I BECOME A CONSPIRITOR.

IT must, I think, have been about the end of September. I had gone as usual to the Mill a couple of hours before our baggin (breakfast), but had had to jack work because of some accident to the water-wheel. Jim was throng in the millrace, but I had perforce an idle day on my hands, and avowed to Mary my intention of taking a long walk over the moors. She said I might as well make myself useful and bring her a can of barm for that week’s baking, with a cupful to spare for the home-brewed; and no better barm was to be had, she declared, than that they scummed at the Moorcock. The Bradburys, father and son, she conceded, might be the devil’s own spawn for ought she knew or greatly cared, but sell good barm they did; and if I wanted to stretch my long legs to more purpose than sprawling in front of the kitchen fire or strolling idly about the lanes I could do no better than take up by Holly Grove and cut across the fields towards Pots and Pan’s and thence to the Moorcock at Bill’s o’ Jack’s.

We had said not a word to Mary about the incident at the Wakes, so I had no decent excuse to put forward when she produced her quart can and sent me for on my errand.

It was a glorious day; we were having a splendid autumn, dry and warm, just the weather for a climb up the hills. I had the day before me, the rare treat of an extra holiday, the price of a luncheon of bread and cheese—with an onion—and a pint of ale, in my pocket, youth and health, a sunlit sky, the pure, fresh air of the far-flung moors, sweet thoughts of Miriam to warm my heart and many a scheme for the future to busy my brain—what more could man ask of life?

Once off the road above the Workhouse I went in a bee-line for Pots and Pans, that cluster of huge boulders, black with age, and worn by the countless storms they had weathered since first the morning stars sang together—Jim said they had been left on their exalted bed after being bundled about by the Flood before the waters subsided and stranded Noah on Ararat: but, then, Jim had also a theory, in support of which he advanced many cogent arguments, that the huge rocks that cap the hills on either side of the valley-head at Bill’s 0’ Jack’s had been used as missiles when Gog stood on one hill and hurled them across the intervening ravine in some titanic contest with Magog—else why, he shrewdly asked, were these summits dubbed Gog and Magog to this day; there must be a reason for it and what so likely as that. Idly revolving many and various thoughts I at length crossed the great steep, somewhat blown, and fain to doff my cap and let the cooling breeze blow about my brow. I sat down in the shadow of one of the crags, against which I stretched my long legs in great ease and content, and what with the warmth and the pleasant weariness of my stiff climb, I presently nodded off to sleep.

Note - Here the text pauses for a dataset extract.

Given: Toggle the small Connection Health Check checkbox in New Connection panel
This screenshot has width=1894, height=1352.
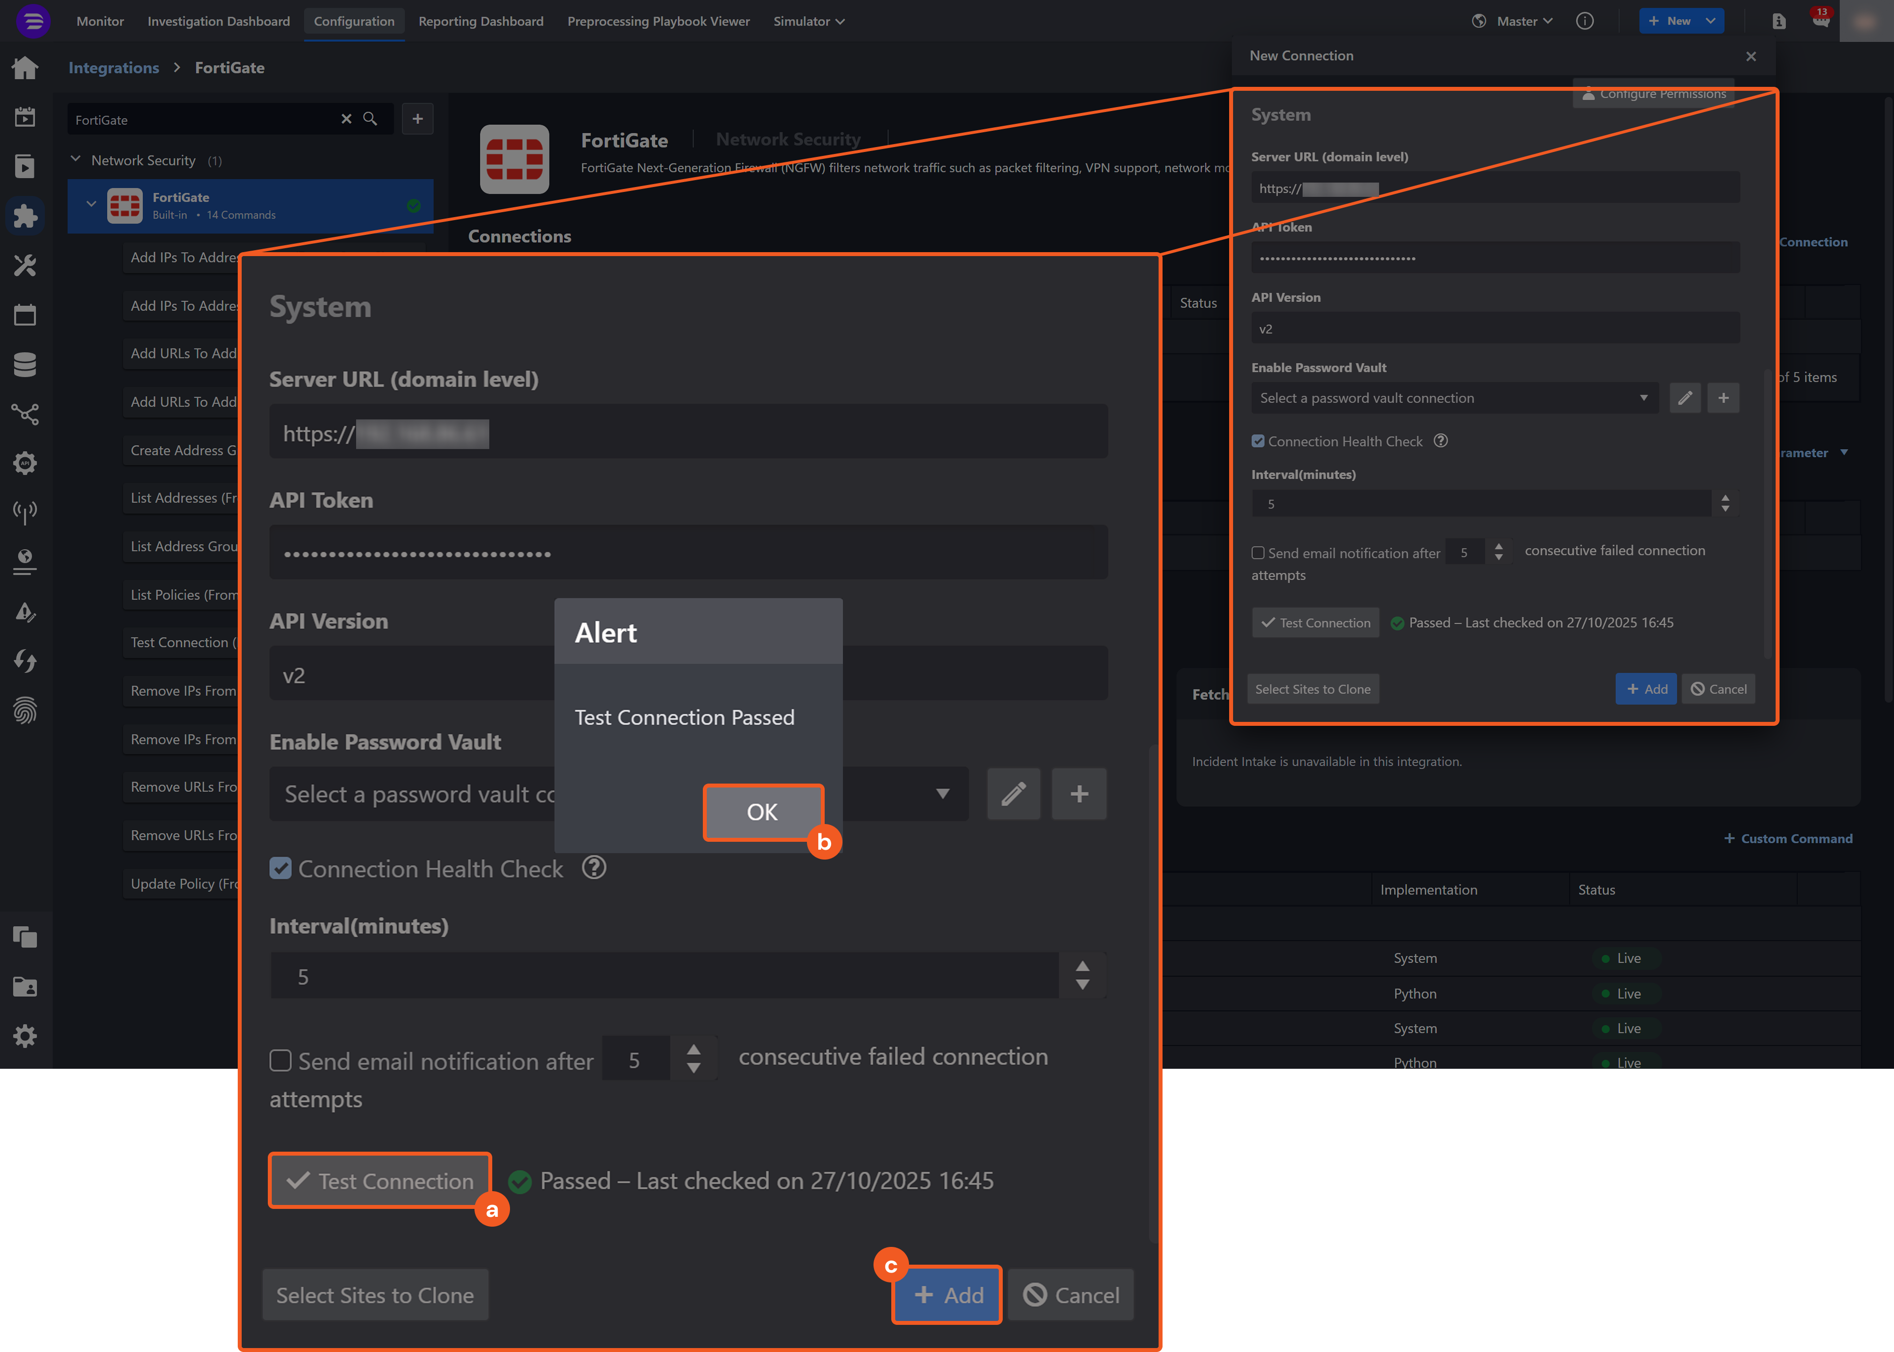Looking at the screenshot, I should [x=1258, y=441].
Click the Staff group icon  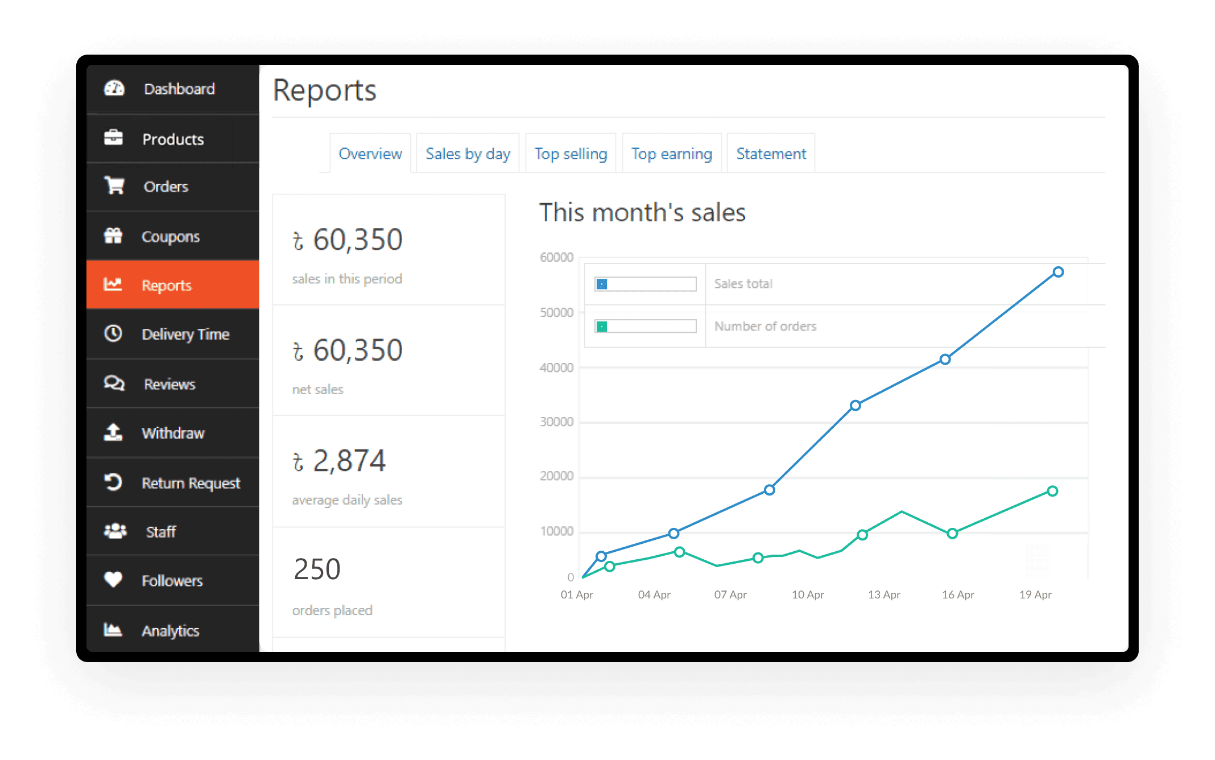pos(115,531)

How long I sat there I cannot say, but when I woke, which fortunately I did gradually and without the start one gives when the buzzer goes, wakefulness coming gently and quietly, as daybreak lifting the clouds, I became aware that I had no longer Pots and Pans to myself; and the consciousness that I was trespassing, and the knowledge that trespassers were ill-brooked when the grouse were about, suggested that if I had not as yet been observed ’twere just as well not to obtrude my presence. So I closed my eyes and lay low. But I kept my ears open.

“It’s no use thee talkin’, feyther, I’m bent on it,” I heard, “so tha may as well keep thi breath to cool thi porridge. I’st ha’ that lass if aw dee for it.”

“What dost ta mean? Tha cannot wed her, and if tha could tha’d be a fooil to put a rope raand thee nah. Tha’d rue it nobbut once, Tom, an’ that’d be all thi life after th’ fust week or two.

“Aw said nowt abaat weddin’ her. Aw sud think twice afore I put a ring on to a Burnplatter’s finger.”

“Tha’rt none talkin’ o’ that black-haired wildcat o’ a gipsy wench tha gate sich a mauling ovver at th’ Wakes?”